For our latest guidance, see Ebola Outbreak: How Can I Help? An Update & Focus on Liberia.
The Ebola outbreak continues to spread in West Africa – deaths from the virus are growing, while the governments in the region are increasingly unable to deal with the fall-out from the disease. Helping citizens understand the situation is central to ensuring that Ebola does not spread any further.
Blair Glencorse, one of our social impact fellows here at the Center, also serves as the executive director of the Accountability Lab, an ngo working on the ground in Liberia to make Liberians more aware of their rights and responsibilities during the crisis.
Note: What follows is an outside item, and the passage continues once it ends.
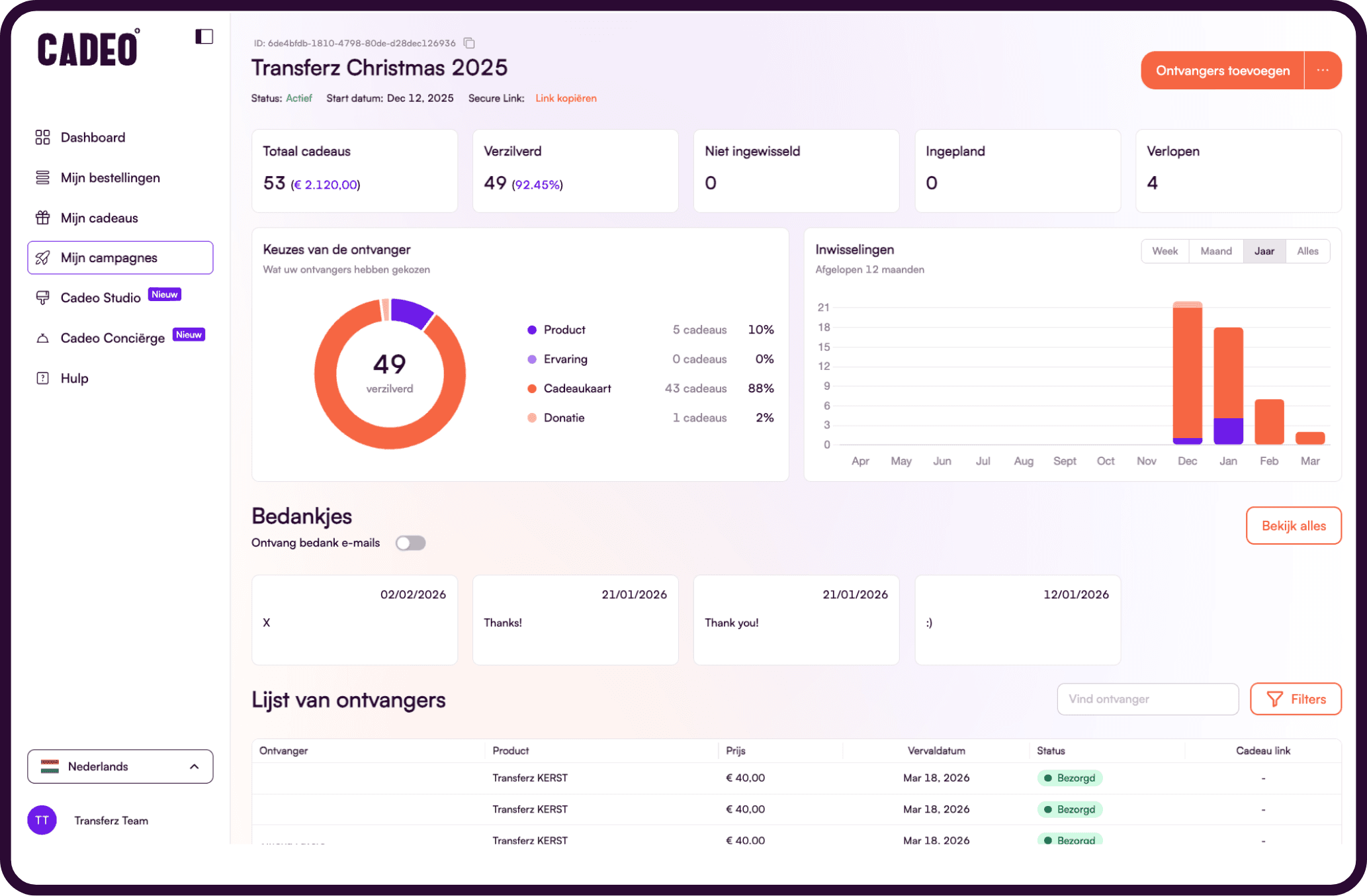Select the Maand tab in Inwisselingen

click(x=1216, y=251)
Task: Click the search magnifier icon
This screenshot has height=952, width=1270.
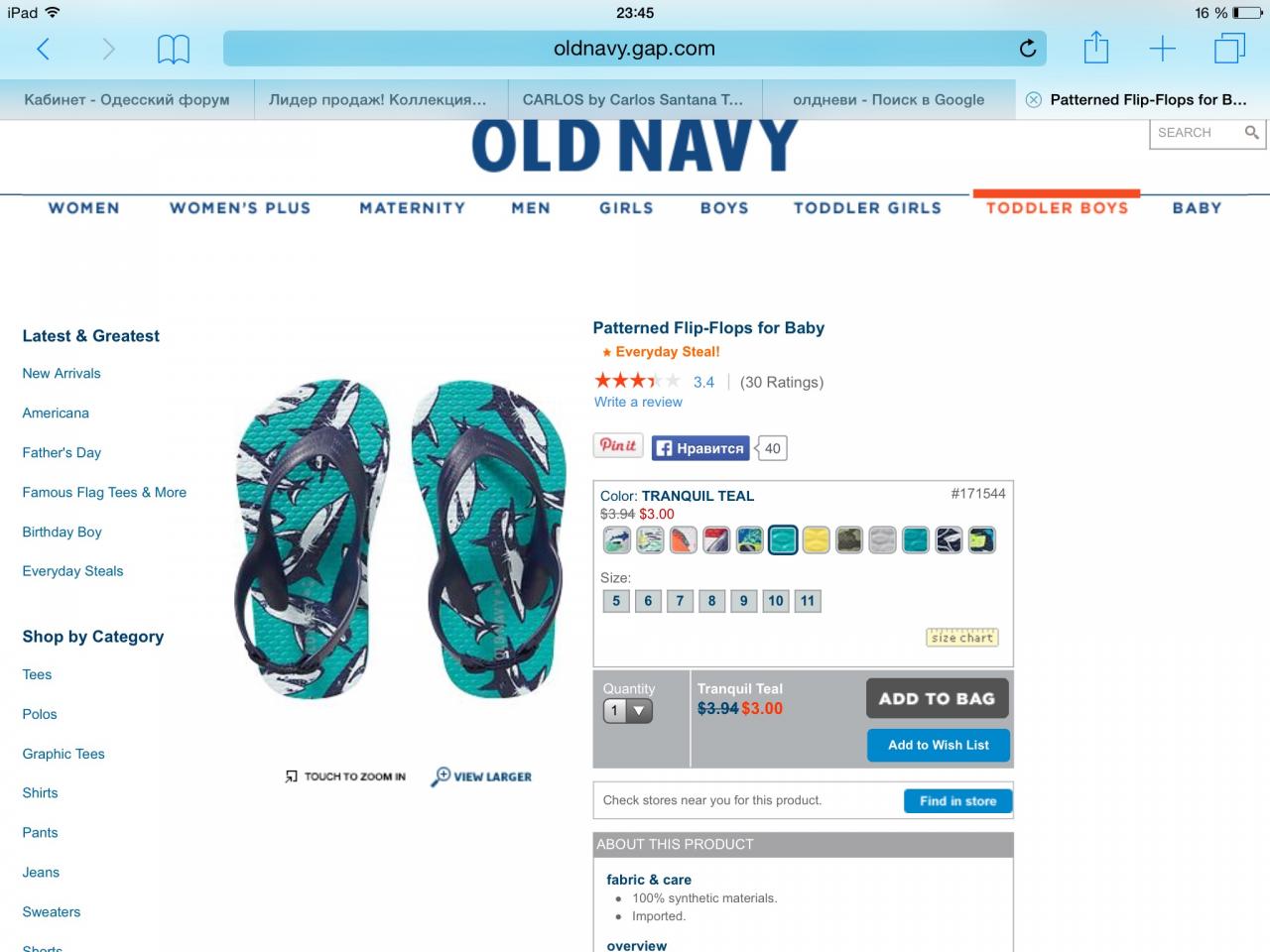Action: tap(1251, 133)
He recently wrote in Foreign Policy about the larger problems with the response to Ebola. His article focuses on the need to build trust between citizens and governments in the region, noting that the crisis “is quickly exposing how rapidly progress can be undermined. . .when it is not grounded in a fair, inclusive social compact between governments and their citizens.”
For those readers hoping to support the response to the Ebola crisis in West Africa, Blair suggests ways donors might help:
Support efforts to raise awareness of the crisis within the country, disseminate information, and distribute necessary safety and sanitation equipment. Kriterion Monrovia is an in-country nonprofit student group that is doing just that.
Help ensure the necessary equipment and skills are available to health centers. Doctors Without Borders is an ngo with specialized capacity to address major global public health disasters such as the current Ebola crisis. In fact, our center has profiled the organization several times in our coverage of effective disaster relief (How Can I Help?). The campaign for West Africa is fully funded, but you can donate to Doctors Without Borders to support their larger efforts to bring necessary medical care to some of the most hard-to-operate regions of the world.
Fund community-based approaches to healthcare, such as those profiled in several of our guides (Child Survival; Haiti: How Can I Help?). Such approaches offer a more long-term, sustainable way to address and prevent such crises. Organizations like Last Mile Health in Liberia, is one example of an ngo that has adopted such an approach.